Reading text.
--- START ---

David explored his dream in depth and describes his insights as follows –
I started by considering the recent nightmare of the ‘thing’ at the foot of my bed. Gradually I began to feel tense throughout my body, with difficulty in breathing. The ‘thing’ seemed at first to be a woman’s vagina. There was a little feeling in this but not much. Then it slowly grew in intensity and I realised the ‘thing’ was death. Recently it is obvious from the mirror that my body is going through another period of rapid ageing. The dream was a dramatic representation of my feelings about this. Death was gradually creeping up on me, gradually overwhelming me and I was fighting it. As the session deepened I saw that in my feelings I felt that death had put its finger on me. The touch of death was like a disease though. Once touched the disease was incurable and gradually took over ones body. I could hardly breathe as I experienced this, and I understood the sort of emotions that might lie beneath asthma attacks. This struggle with death went on for some time. It was not terrible but was felt strongly. I also recognised that my wife Deb, has similar feelings about her ageing, and is communicating to me that her body is dying and unclean, especially her genitals, and this is off-putting. I see that when I shout ‘I will destroy you!’ in a way it is my fear of being destroyed that is behind the emotion.

--- END ---

[Collected data]
--- START ---

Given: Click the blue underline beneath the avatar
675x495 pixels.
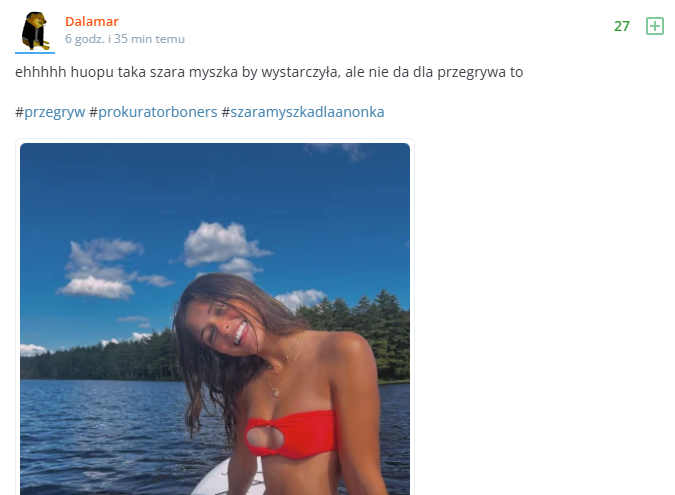Looking at the screenshot, I should click(x=35, y=53).
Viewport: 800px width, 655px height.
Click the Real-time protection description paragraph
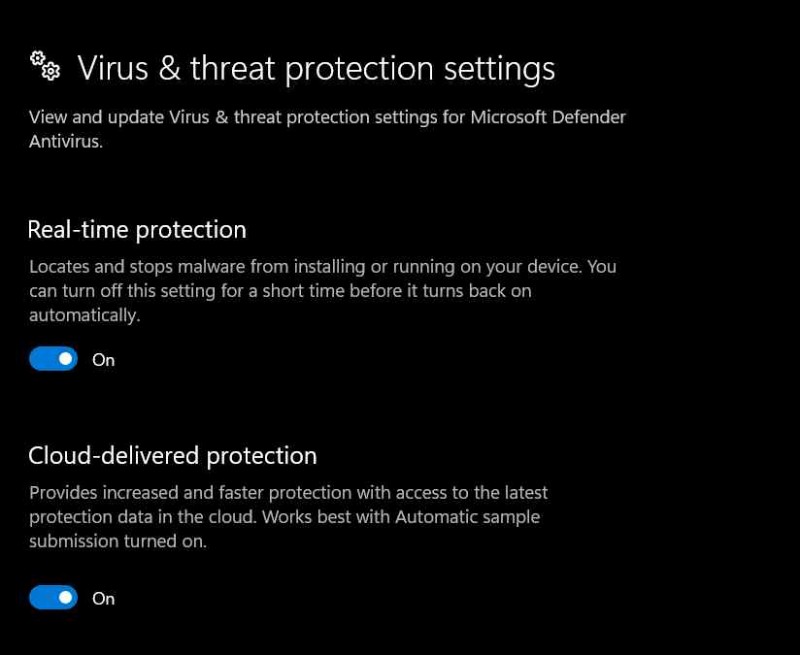tap(320, 291)
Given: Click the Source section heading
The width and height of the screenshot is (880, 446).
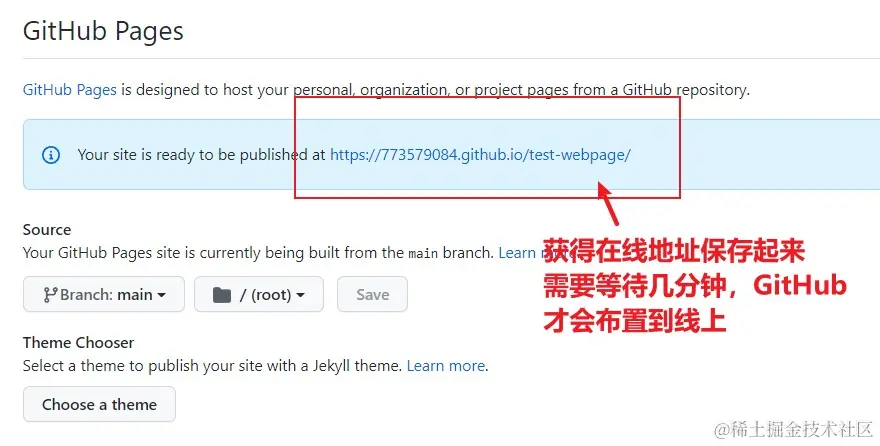Looking at the screenshot, I should tap(47, 230).
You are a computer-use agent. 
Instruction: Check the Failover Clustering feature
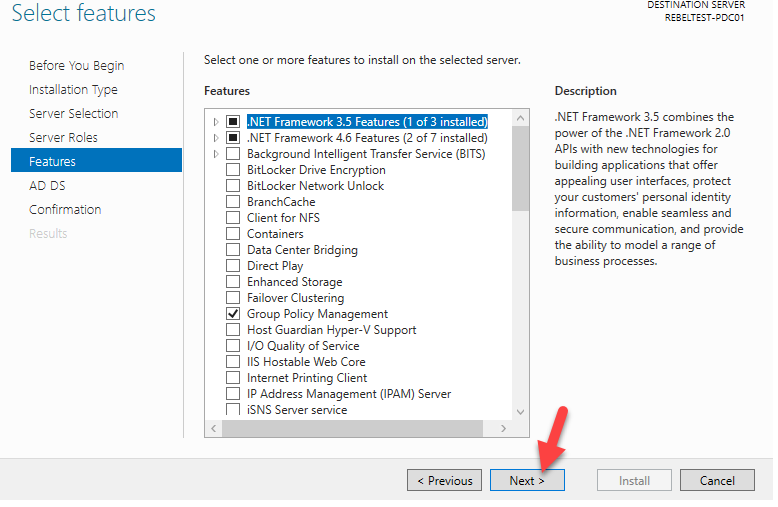(233, 298)
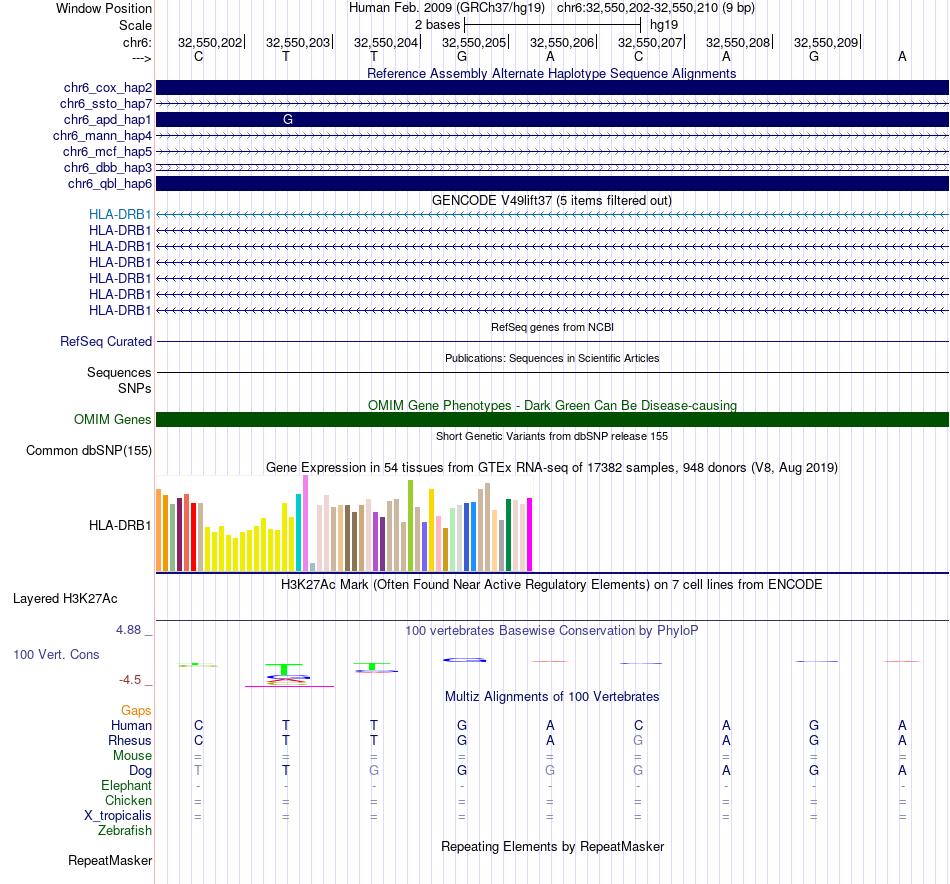
Task: Click the light-blue highlighted HLA-DRB1 transcript label
Action: tap(120, 214)
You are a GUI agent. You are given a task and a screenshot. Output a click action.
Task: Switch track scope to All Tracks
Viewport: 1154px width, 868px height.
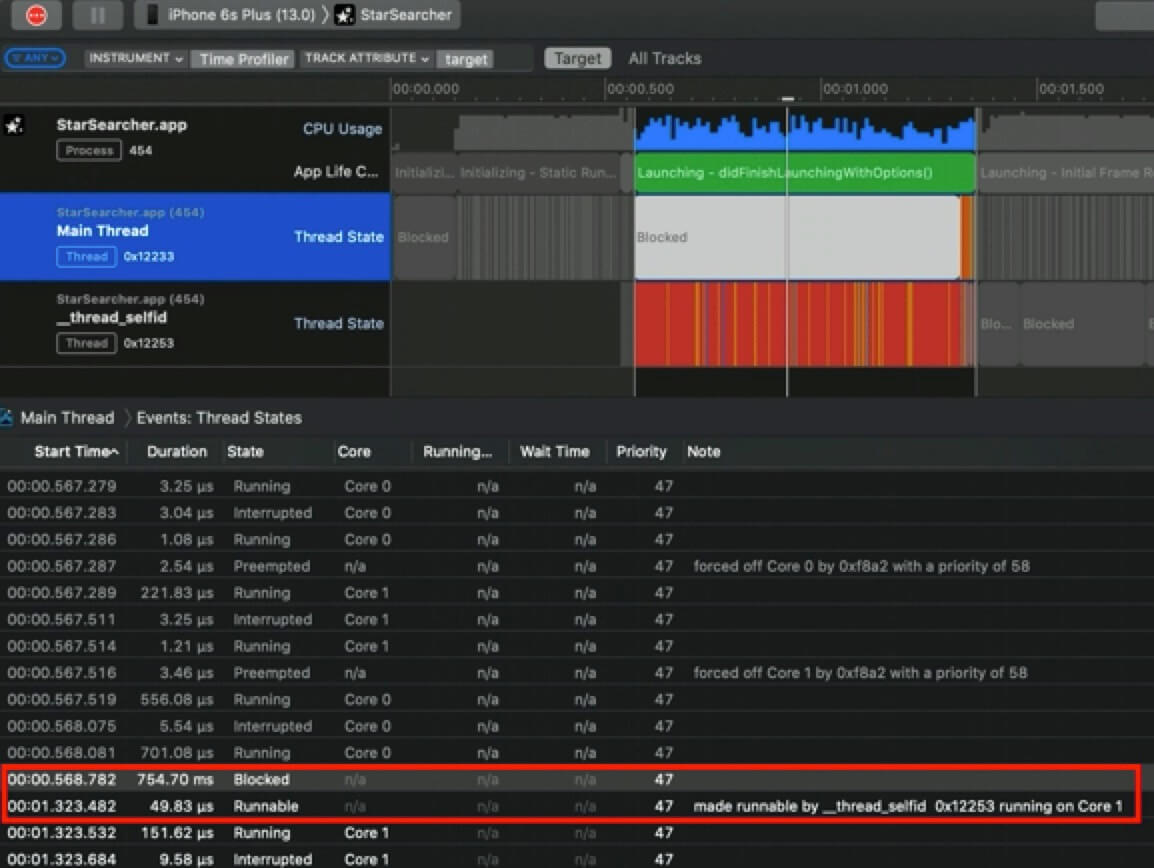tap(664, 58)
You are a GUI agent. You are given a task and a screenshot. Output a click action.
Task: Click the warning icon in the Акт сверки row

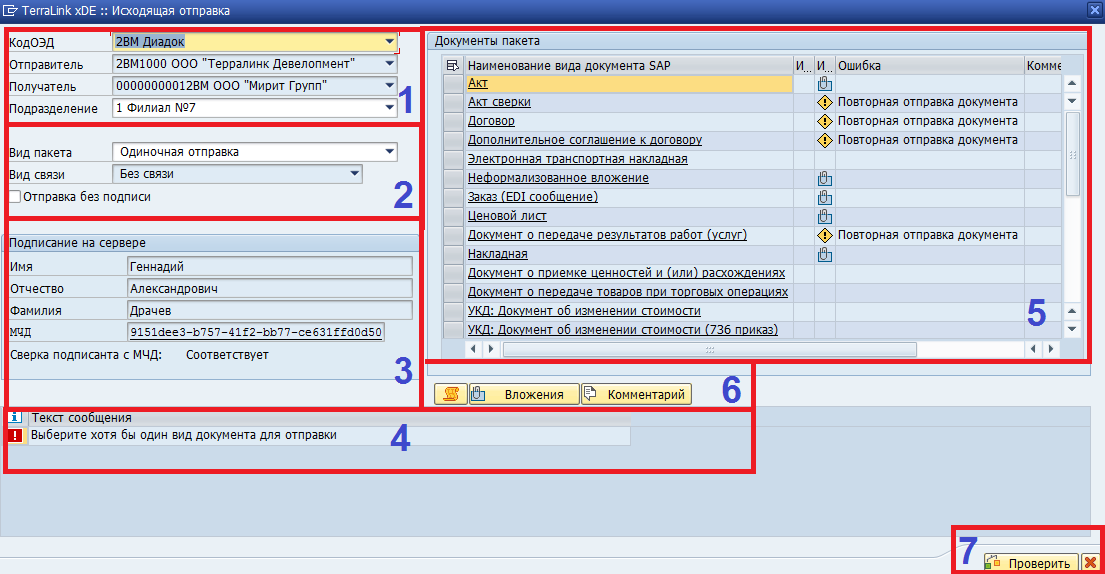click(x=825, y=102)
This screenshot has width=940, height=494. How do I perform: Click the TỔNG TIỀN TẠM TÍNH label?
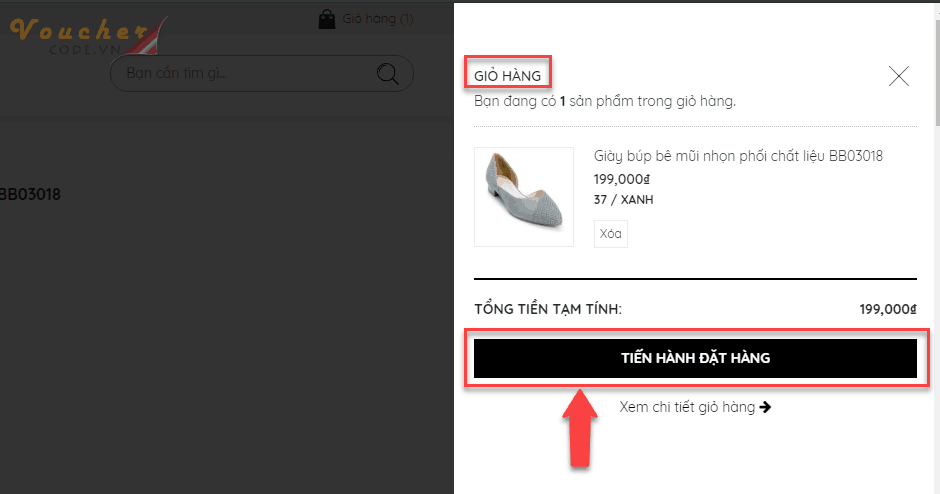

--- END ---

Problems and tasks.
(1) From the dream account, list each thing death is said to be doing to the speaker.
(2) Answer these questions from the dream account:
(a) What did the 'thing' at first seem to be?
(b) What is obvious from the mirror?
(c) What is behind the emotion when the speaker shouts 'I will destroy you!'?
The rows have no connection to the dream account.

Outputs by task.
(1)
- Gradually creeping up on the speaker
- Gradually overwhelming the speaker
- Putting its finger on the speaker

(2)
(a) A woman's vagina.
(b) That the speaker's body is going through another period of rapid ageing.
(c) The speaker's fear of being destroyed.